Start PASSAGE TO READ

Btw, one feature I'd like to see in shortlog is the ability to use
regexps for email address matching, ie something like
'torvalds@.*transmeta.com' => 'Linus Torvalds'
...
'alan@.*swansea.linux.org.uk' => 'Alan Cox'
...
'[email protected]' => 'Benjamin LaHaise',
'bcrl@.*' => '?? Benjamin LaHaise',
..
I don't know whether you can force perl to do something like this, but if
somebody were to try...
Linus
Linus Torvalds <[email protected]> writes:
> On Wed, 26 Mar 2003, Matthias Andree wrote:
>>
>> you can either use bk receive to patch this mail, you can pull from
>> bk://krusty.dt.e-technik.uni-dortmund.de (NOTE: no trailing slash)
>> or you can apply the patch below.
>
> Btw, one feature I'd like to see in shortlog is the ability to use
> regexps for email address matching, ie something like
>
> 'torvalds@.*transmeta.com' => 'Linus Torvalds'
> ...
> 'alan@.*swansea.linux.org.uk' => 'Alan Cox'
> ...
> '[email protected]' => 'Benjamin LaHaise',
> 'bcrl@.*' => '?? Benjamin LaHaise',
> ..
>
> I don't know whether you can force perl to do something like this, but if
> somebody were to try...
if you change your list to:
@email_name_map = (
['torvalds@.*transmeta.com' => 'Linus Torvalds'],
...
['alan@.*swansea.linux.org.uk' => 'Alan Cox'],
...
['[email protected]' => 'Benjamin LaHaise'],
['bcrl@.*' => '?? Benjamin LaHaise'],
...);
something along these (untested) lines should do the trick:
sub email2name
{
my($email) = @_;
for my $i (@mailmap) {
my($pattern, $name) = @$i;
return $name if ($email =~ m/$pattern/i);
}
return '??';
}
Regards, Olaf.
On Wed, 26 Mar 2003, Linus Torvalds wrote:
> Btw, one feature I'd like to see in shortlog is the ability to use
> regexps for email address matching, ie something like
>
> 'torvalds@.*transmeta.com' => 'Linus Torvalds'
> ...
> 'alan@.*swansea.linux.org.uk' => 'Alan Cox'
> ...
> '[email protected]' => 'Benjamin LaHaise',
> 'bcrl@.*' => '?? Benjamin LaHaise',
> ..
>
> I don't know whether you can force perl to do something like this, but if
> somebody were to try...

End PASSAGE TO READ
Start RAW DATA

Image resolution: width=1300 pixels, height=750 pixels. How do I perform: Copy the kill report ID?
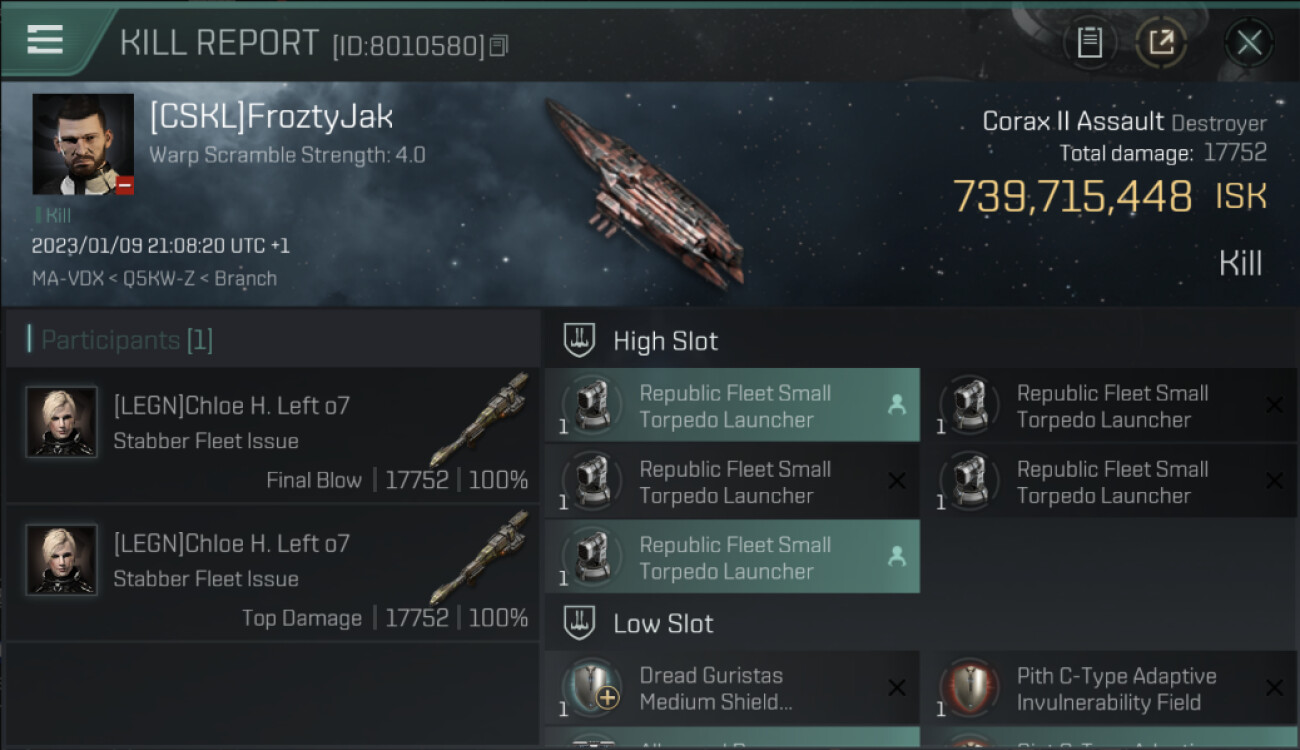coord(499,45)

End RAW DATA

GOALS =
• a. In the shortlog thread, Matthias Andree's quoted message gives more than one way to take his change. List each of them.
• b. Continue the shortlog thread from the point where it stops.

EXERCISE ANSWERS =
• a.
- Use bk receive to patch the mail.
- Pull from bk://krusty.dt.e-technik.uni-dortmund.de, with no trailing slash.
- Apply the patch included in the message.

• b.
I'd like to keep the hash for all those addresses that aren't wildcards
and that aren't regexps -- we have fast, that is O(1) to O(log n),
access to the hash (depending on Perl's implementation) and we have
worse than O(n) for regexp, where n is the count of address strings or
regexps.
Would you agree to a version that has a set of fixed addresses and a
separate list of regexps, tries the hash first and then a list of
regexps? That sounds like a) easy addition, b) good performance to me
(before implementing it). If so, I could add some code for that feature.
--
Matthias Andree
On Wed, Mar 26, 2003 at 09:21:22AM -0800, Linus Torvalds wrote:
...
> Btw, one feature I'd like to see in shortlog is the ability to use
> regexps for email address matching, ie something like
>
> 'torvalds@.*transmeta.com' => 'Linus Torvalds'
> ...
> 'alan@.*swansea.linux.org.uk' => 'Alan Cox'
> ...
...
> I don't know whether you can force perl to do something like this, but if
> somebody were to try...
My perl-incantation wizard friend (I consider myself mere journeyman)
uses usually convoluted 'map' constructs to do things like this.
It is amazing high-power way to make things -- and often helps you to
make "write only" script.
Wrapping converter regular expressions into map {} structure gives
something like:
@summary = map {
s/torvalds\@.*transmeta.com/Linus Torvalds/,
s/alan\@.*swansea.linux.org.uk/Alan Cox/,
... etc ...
1
} @summary;
See "man perlfunc" and look for " map ".
> Linus
/Matti Aarnio
On Wed, Mar 26, 2003 at 09:10:31PM +0100, Matthias Andree wrote:
> On Wed, 26 Mar 2003, Linus Torvalds wrote:
>
> > Btw, one feature I'd like to see in shortlog is the ability to use
> > regexps for email address matching, ie something like
> >
> > 'torvalds@.*transmeta.com' => 'Linus Torvalds'
> > ...
> > 'alan@.*swansea.linux.org.uk' => 'Alan Cox'
> > ...
> > '[email protected]' => 'Benjamin LaHaise',
> > 'bcrl@.*' => '?? Benjamin LaHaise',
> > ..
> >
> > I don't know whether you can force perl to do something like this, but if
> > somebody were to try...
Perl is very regex-friendly. Sure it can do this :)
> I'd like to keep the hash for all those addresses that aren't wildcards
> and that aren't regexps -- we have fast, that is O(1) to O(log n),
> access to the hash (depending on Perl's implementation) and we have
> worse than O(n) for regexp, where n is the count of address strings or
> regexps.
>
> Would you agree to a version that has a set of fixed addresses and a
> separate list of regexps, tries the hash first and then a list of
> regexps? That sounds like a) easy addition, b) good performance to me
> (before implementing it). If so, I could add some code for that feature.
Do we really care about performance here?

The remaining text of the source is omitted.